> [Exercise directions]: From the data below, return all lines holding the string "computer".

> [Exercise inputs]:
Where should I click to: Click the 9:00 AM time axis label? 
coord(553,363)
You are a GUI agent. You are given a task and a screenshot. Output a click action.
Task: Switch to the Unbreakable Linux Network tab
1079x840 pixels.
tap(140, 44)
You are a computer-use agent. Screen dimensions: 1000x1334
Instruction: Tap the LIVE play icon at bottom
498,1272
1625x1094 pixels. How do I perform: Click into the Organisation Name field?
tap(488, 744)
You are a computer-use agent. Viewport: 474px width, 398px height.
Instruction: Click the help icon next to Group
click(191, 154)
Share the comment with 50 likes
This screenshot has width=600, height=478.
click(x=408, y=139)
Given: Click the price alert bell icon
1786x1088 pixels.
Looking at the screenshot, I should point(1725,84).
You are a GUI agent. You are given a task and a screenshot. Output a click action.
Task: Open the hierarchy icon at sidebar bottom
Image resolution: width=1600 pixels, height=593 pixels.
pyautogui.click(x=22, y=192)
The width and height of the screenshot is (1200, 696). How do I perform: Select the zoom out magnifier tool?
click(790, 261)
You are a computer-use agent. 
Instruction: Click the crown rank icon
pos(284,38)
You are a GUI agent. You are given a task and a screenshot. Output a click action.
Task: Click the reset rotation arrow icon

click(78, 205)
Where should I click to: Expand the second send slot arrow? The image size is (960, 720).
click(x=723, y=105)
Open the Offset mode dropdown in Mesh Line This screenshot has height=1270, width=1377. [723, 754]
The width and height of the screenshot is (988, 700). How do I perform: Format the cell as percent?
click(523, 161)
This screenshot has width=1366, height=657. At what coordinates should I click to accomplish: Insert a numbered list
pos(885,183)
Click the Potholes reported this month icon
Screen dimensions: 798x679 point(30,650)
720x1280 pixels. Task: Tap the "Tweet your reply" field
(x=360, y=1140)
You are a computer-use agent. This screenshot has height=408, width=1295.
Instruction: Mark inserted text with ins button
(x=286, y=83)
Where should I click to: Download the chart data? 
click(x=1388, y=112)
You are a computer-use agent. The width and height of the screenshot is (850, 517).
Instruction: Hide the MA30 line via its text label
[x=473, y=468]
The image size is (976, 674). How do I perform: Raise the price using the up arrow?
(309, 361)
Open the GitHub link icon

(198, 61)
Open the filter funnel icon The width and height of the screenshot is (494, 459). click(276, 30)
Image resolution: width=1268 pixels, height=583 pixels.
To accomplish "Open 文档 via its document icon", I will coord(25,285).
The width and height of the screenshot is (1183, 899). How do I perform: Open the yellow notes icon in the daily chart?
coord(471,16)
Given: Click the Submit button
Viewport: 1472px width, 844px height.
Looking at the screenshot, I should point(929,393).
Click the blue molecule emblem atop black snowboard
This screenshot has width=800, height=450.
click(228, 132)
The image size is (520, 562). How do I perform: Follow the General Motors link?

> [Solution for this exercise]:
You are a computer-use agent. Screen dimensions: 1000x1334
You are a computer-use agent. Viewport: 474px width, 398px height.
You are a computer-use agent. 
You are a computer-use agent. This screenshot has height=408, width=1295.
You are a computer-use agent. The width and height of the screenshot is (850, 517).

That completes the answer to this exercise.